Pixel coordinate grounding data
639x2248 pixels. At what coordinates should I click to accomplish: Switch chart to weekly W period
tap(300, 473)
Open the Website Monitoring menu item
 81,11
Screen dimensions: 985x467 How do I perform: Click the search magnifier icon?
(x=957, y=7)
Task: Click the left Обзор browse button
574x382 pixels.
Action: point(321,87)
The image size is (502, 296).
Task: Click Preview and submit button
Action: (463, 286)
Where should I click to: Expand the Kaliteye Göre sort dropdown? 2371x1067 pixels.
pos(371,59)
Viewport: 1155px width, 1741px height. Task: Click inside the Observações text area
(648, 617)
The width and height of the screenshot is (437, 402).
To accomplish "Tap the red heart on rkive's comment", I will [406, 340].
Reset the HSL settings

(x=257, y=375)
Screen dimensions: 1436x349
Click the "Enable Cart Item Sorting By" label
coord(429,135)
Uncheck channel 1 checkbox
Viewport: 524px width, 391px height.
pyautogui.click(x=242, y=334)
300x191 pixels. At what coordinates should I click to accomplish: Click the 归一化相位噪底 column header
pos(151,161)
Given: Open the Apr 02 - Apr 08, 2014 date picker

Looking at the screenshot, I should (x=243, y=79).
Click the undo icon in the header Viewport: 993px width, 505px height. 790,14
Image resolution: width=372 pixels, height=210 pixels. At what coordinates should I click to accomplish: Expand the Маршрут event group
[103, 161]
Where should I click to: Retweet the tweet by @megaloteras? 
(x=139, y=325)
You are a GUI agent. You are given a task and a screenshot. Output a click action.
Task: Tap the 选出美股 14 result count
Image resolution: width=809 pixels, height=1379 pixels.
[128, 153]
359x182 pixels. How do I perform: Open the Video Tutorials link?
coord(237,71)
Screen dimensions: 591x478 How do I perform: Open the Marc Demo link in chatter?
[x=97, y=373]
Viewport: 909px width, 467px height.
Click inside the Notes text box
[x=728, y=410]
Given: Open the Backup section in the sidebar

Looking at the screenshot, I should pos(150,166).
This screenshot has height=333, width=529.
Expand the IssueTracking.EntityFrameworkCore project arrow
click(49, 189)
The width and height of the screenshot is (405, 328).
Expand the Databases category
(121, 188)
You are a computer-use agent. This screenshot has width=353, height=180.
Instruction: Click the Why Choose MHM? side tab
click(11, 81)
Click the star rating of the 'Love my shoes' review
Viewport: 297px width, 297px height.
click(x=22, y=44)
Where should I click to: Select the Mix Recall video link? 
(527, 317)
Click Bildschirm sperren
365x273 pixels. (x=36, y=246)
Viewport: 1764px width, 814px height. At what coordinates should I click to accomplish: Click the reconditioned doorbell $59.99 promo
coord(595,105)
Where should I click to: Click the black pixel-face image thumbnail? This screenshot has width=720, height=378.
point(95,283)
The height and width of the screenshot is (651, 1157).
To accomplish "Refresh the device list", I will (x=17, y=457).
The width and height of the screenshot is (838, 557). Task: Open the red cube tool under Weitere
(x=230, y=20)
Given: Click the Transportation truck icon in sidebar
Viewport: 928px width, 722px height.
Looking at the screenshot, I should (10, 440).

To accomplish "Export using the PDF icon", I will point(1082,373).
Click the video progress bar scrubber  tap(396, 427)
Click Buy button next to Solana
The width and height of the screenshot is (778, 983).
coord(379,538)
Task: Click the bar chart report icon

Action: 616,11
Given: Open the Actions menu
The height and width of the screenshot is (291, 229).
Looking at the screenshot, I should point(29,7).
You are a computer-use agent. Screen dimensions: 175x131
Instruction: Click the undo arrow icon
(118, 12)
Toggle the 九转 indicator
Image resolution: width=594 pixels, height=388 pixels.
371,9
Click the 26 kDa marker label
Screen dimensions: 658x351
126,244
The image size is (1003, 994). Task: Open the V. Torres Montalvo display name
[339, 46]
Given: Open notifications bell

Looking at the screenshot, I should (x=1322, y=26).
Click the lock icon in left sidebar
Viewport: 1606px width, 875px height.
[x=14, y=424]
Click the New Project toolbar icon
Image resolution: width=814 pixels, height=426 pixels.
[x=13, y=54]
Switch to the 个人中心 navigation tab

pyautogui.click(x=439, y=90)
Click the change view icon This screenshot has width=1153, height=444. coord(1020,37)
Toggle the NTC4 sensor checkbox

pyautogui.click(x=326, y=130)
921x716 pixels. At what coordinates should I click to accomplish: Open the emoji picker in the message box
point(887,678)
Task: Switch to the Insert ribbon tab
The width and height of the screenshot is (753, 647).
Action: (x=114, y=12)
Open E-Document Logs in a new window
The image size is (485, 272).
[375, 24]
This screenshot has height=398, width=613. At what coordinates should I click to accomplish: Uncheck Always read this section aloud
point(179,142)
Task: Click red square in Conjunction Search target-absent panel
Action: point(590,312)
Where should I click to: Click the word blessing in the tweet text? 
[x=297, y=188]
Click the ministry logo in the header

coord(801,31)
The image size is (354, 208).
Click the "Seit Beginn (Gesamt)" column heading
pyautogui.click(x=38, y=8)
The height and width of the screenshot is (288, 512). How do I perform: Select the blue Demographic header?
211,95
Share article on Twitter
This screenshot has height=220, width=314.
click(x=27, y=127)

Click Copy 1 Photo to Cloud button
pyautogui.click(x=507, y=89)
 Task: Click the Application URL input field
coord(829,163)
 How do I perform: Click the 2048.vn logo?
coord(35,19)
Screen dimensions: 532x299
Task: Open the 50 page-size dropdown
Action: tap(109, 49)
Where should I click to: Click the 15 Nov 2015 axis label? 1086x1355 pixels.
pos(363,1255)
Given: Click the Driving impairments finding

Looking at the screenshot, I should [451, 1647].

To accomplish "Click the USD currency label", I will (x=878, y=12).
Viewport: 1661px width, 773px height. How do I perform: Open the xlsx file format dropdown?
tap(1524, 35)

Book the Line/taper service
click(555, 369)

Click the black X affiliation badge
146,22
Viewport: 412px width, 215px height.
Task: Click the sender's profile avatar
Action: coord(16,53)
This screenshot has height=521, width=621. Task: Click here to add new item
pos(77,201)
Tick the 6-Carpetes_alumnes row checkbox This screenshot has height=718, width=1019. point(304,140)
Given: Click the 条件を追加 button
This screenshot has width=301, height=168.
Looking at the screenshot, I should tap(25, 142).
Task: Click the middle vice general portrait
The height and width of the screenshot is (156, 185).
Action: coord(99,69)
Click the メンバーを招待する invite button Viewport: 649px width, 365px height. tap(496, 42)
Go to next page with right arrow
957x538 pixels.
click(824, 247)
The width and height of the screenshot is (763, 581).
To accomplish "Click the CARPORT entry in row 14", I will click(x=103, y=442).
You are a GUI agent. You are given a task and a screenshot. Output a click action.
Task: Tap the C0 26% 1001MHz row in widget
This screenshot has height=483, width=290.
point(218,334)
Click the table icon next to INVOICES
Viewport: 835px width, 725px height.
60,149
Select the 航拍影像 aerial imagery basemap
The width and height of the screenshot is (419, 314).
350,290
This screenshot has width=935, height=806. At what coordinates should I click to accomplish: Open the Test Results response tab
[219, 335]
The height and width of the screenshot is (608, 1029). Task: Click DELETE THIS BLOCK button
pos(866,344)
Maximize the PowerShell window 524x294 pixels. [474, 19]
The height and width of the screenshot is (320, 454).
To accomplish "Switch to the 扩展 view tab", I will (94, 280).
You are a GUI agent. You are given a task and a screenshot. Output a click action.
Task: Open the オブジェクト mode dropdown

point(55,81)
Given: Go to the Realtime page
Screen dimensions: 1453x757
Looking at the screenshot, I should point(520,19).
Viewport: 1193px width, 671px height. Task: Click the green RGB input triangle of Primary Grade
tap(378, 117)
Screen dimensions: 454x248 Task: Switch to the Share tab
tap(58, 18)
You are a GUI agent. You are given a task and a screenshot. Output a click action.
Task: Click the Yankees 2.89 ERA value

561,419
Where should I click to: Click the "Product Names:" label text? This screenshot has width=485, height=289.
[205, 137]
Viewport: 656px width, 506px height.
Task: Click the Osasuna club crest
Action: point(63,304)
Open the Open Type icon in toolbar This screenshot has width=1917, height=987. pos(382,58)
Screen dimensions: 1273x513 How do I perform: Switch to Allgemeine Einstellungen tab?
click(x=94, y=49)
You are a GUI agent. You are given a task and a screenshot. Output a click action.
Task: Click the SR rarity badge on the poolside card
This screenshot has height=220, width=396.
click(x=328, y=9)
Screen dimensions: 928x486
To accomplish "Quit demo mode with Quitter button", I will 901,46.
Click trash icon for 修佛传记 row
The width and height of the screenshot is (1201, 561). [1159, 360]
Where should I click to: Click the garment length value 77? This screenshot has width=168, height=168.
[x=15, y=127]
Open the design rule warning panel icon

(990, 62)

- **Goal of the exercise**:
What is asked for is an exact copy of the lines above from the one containing "The image size is (1003, 994)." through the one containing "The image size is (354, 208).", and only those.

- **Answer space**:
The image size is (1003, 994). Task: Open the V. Torres Montalvo display name
[339, 46]
Given: Open notifications bell

Looking at the screenshot, I should (x=1322, y=26).
Click the lock icon in left sidebar
Viewport: 1606px width, 875px height.
[x=14, y=424]
Click the New Project toolbar icon
Image resolution: width=814 pixels, height=426 pixels.
[x=13, y=54]
Switch to the 个人中心 navigation tab

pyautogui.click(x=439, y=90)
Click the change view icon This screenshot has width=1153, height=444. coord(1020,37)
Toggle the NTC4 sensor checkbox

pyautogui.click(x=326, y=130)
921x716 pixels. At what coordinates should I click to accomplish: Open the emoji picker in the message box
point(887,678)
Task: Switch to the Insert ribbon tab
The width and height of the screenshot is (753, 647).
Action: (x=114, y=12)
Open E-Document Logs in a new window
The image size is (485, 272).
[375, 24]
This screenshot has height=398, width=613. At what coordinates should I click to accomplish: Uncheck Always read this section aloud
point(179,142)
Task: Click red square in Conjunction Search target-absent panel
Action: point(590,312)
Where should I click to: Click the word blessing in the tweet text? 
[x=297, y=188]
Click the ministry logo in the header

coord(801,31)
The image size is (354, 208).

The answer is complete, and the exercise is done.